APPLY WHAT YOU READ
1/ Translate this sentence from the extradition article into Spanish: "The use of marijuana for medical purposes became legal in California in 1996, but federal authorities are fighting the law."
2/ Repeat the stretch of the extradition article from "Boje said she" through "remakrs, she said.".
3/ According to the extradition article, how long was Boje held at the Federal Corrections Facility for Women in downtown Los Angeles?

EXCERPTED PASSAGE
******

The fight to keep a 29-year-old California woman from being deported to the U.S. to face
marijuana-related charges began yesterday in B.C. Supreme Court in Vancouver.
"She's a refugee from the American war on drugs," lawyer John Conroy said of Renee
Boje's bid to stay in Canada.
Boje, an advocate of medicinal marijuana, was caught up in a high-profile case in Los
Angeles in 1997 when Todd McCormick, also a medicinal-marijuana advocate, was caught
growing pot at a Bel Air mansion. He said he grew it to relieve the pain of cancer.
The use of marijuana for medical purposes became legal in California in 1996, but federal
authorities are fighting the law.
The U.S. government's formal request for extradition to California, where Boje would face
a minimum 10 years in jail if convicted, was made yesterday before Associate Chief Justice
Patrick Dohm.
Dohm adjourned the case to May 5 to set a date for the extradition hearing, which is being
fought on grounds that Boje would face cruel and unusual punishment in California.
Conroy said similar charges here would result in a fine and/or a minimal jail sentence. He
also pointed to two recent reports by the United Nations and Amnesty International that
condemn "the systematic abuse of female prisoners" in the U.S.
Boje said she was held for 72 hours at the Federal Corrections Facility for Women in
downtown Los Angeles, where she was strip-searched 15 times. Two of the searches were
done in the presence of male officers, who made lewd and threatening remakrs, she said.
Boje, who is free on $5,000 bond, said: "I am hoping that Canada will provide me a safe
haven, as it did for the conscientious objectors to the Vietnam War."

******

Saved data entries

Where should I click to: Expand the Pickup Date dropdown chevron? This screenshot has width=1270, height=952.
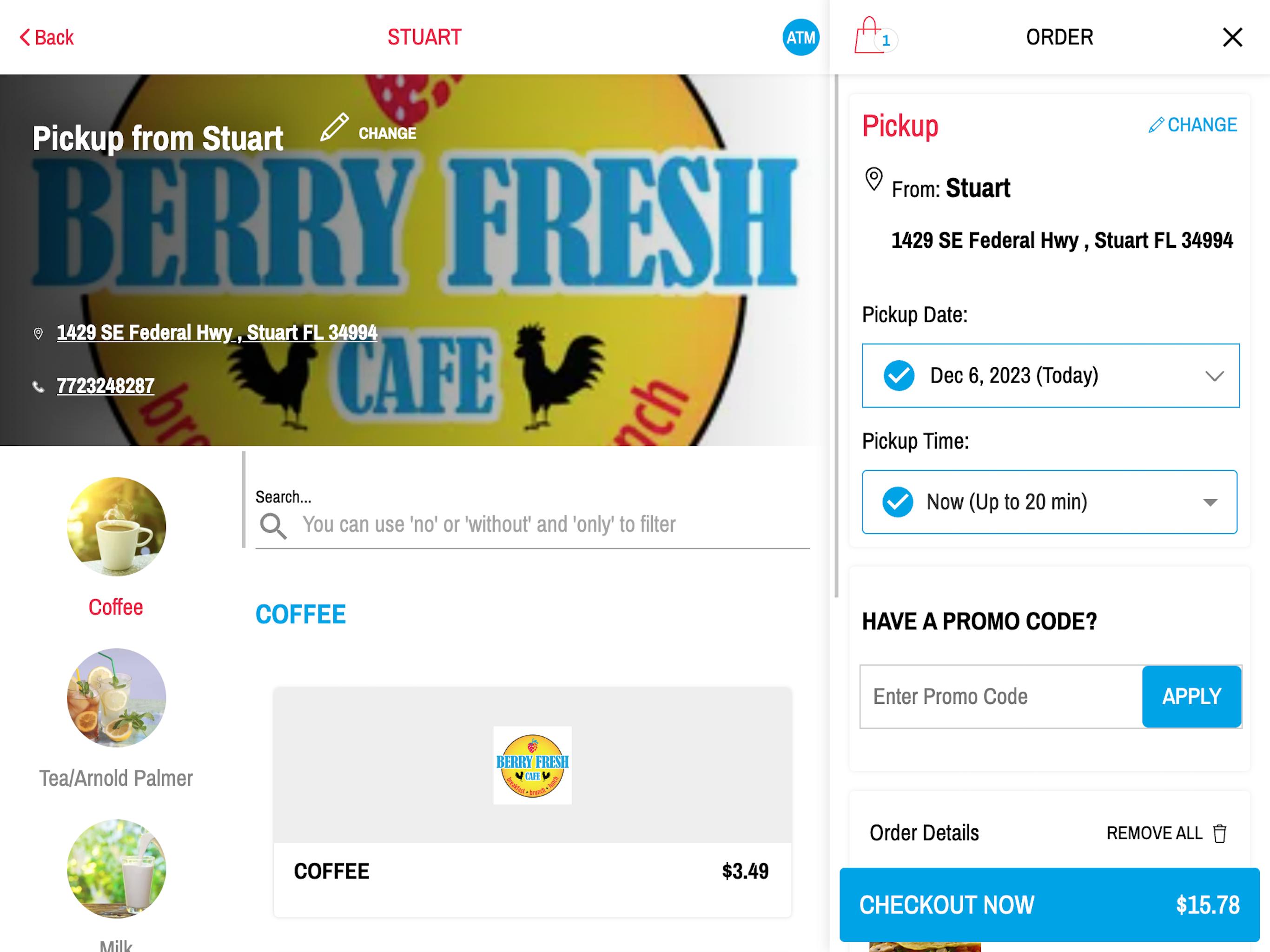point(1214,376)
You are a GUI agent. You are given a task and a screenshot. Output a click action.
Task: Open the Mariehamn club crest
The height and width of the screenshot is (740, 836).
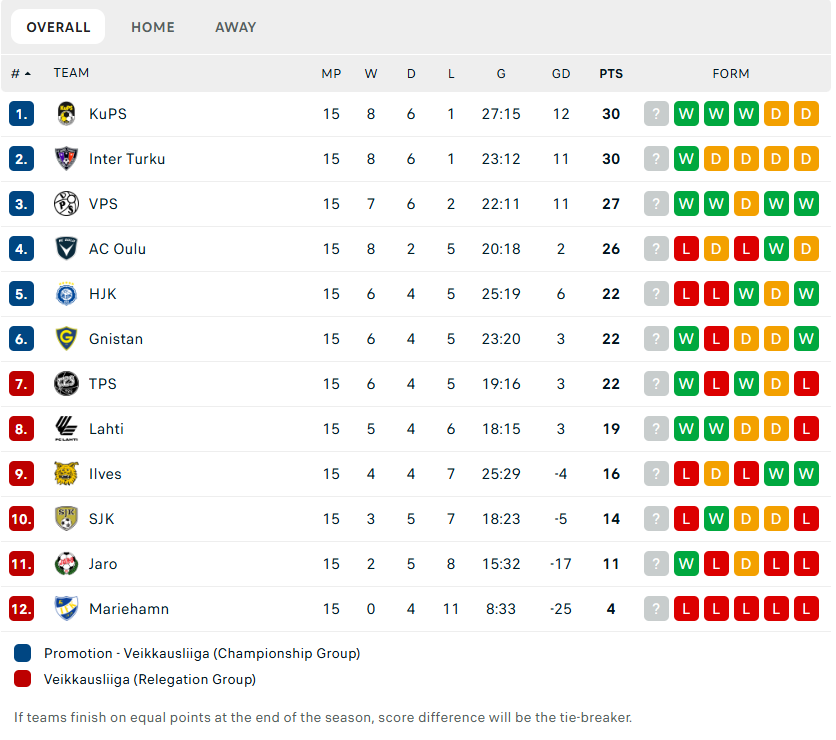pos(66,608)
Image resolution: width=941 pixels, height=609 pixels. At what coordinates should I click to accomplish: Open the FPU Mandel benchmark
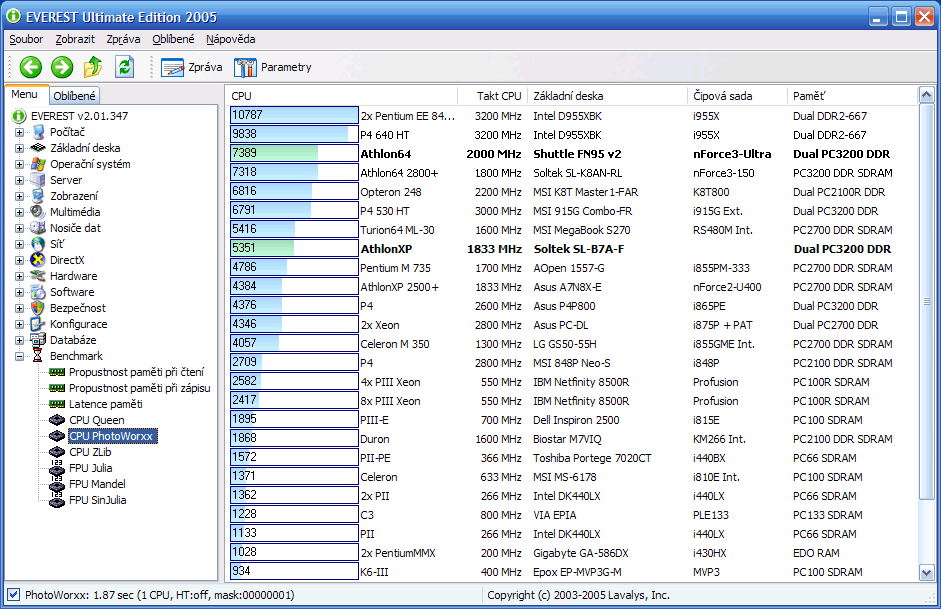click(x=97, y=484)
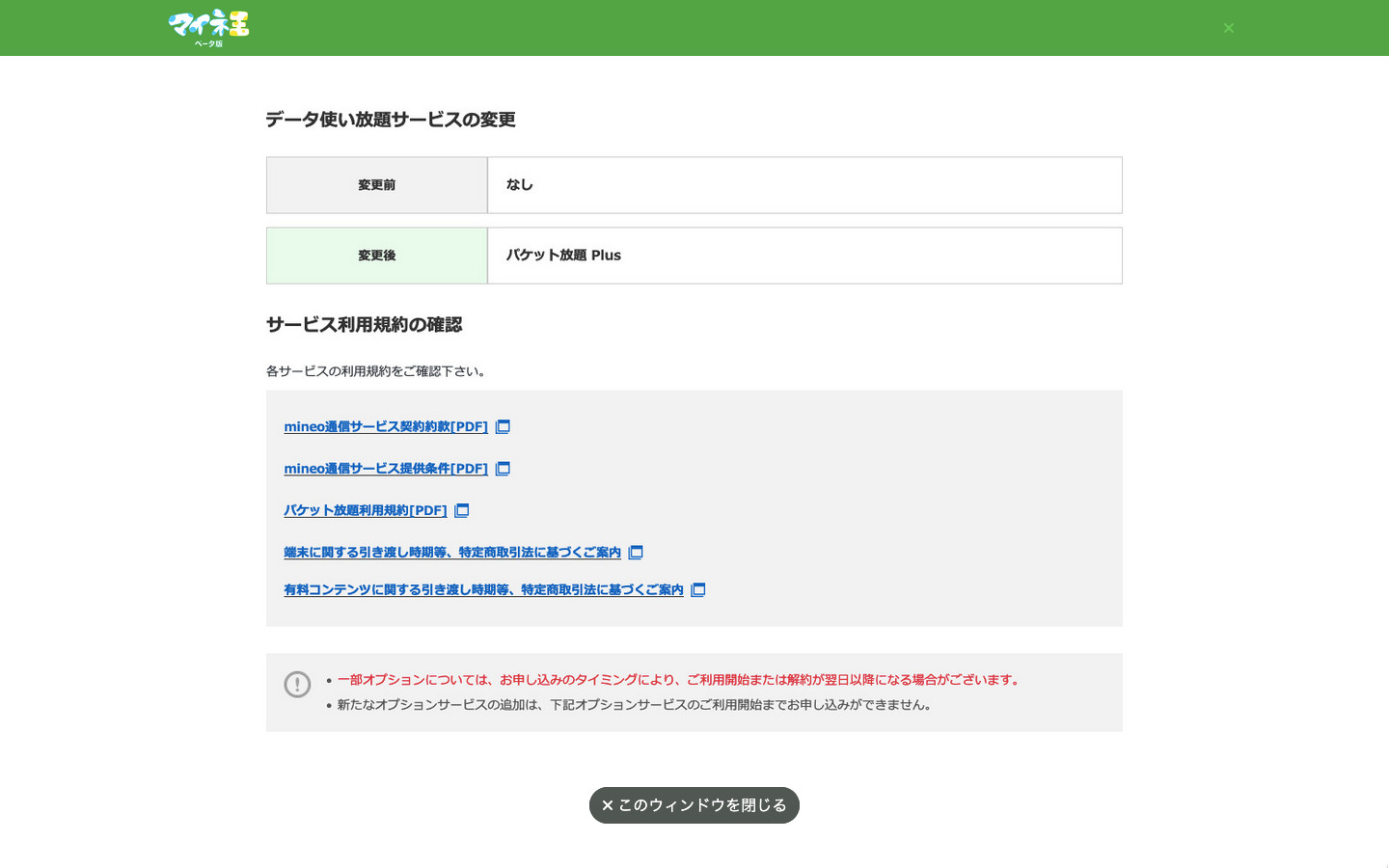Click the new-window icon beside the 端末に関する link
The height and width of the screenshot is (868, 1389).
pyautogui.click(x=636, y=553)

******

LIST OF SOLUTIONS
1/ El uso de la marihuana con fines médicos se volvió legal en California en 1996, pero las autoridades federales están combatiendo la ley.

2/
Boje said she was held for 72 hours at the Federal Corrections Facility for Women in
downtown Los Angeles, where she was strip-searched 15 times. Two of the searches were
done in the presence of male officers, who made lewd and threatening remakrs, she said.

3/ She was held there for 72 hours.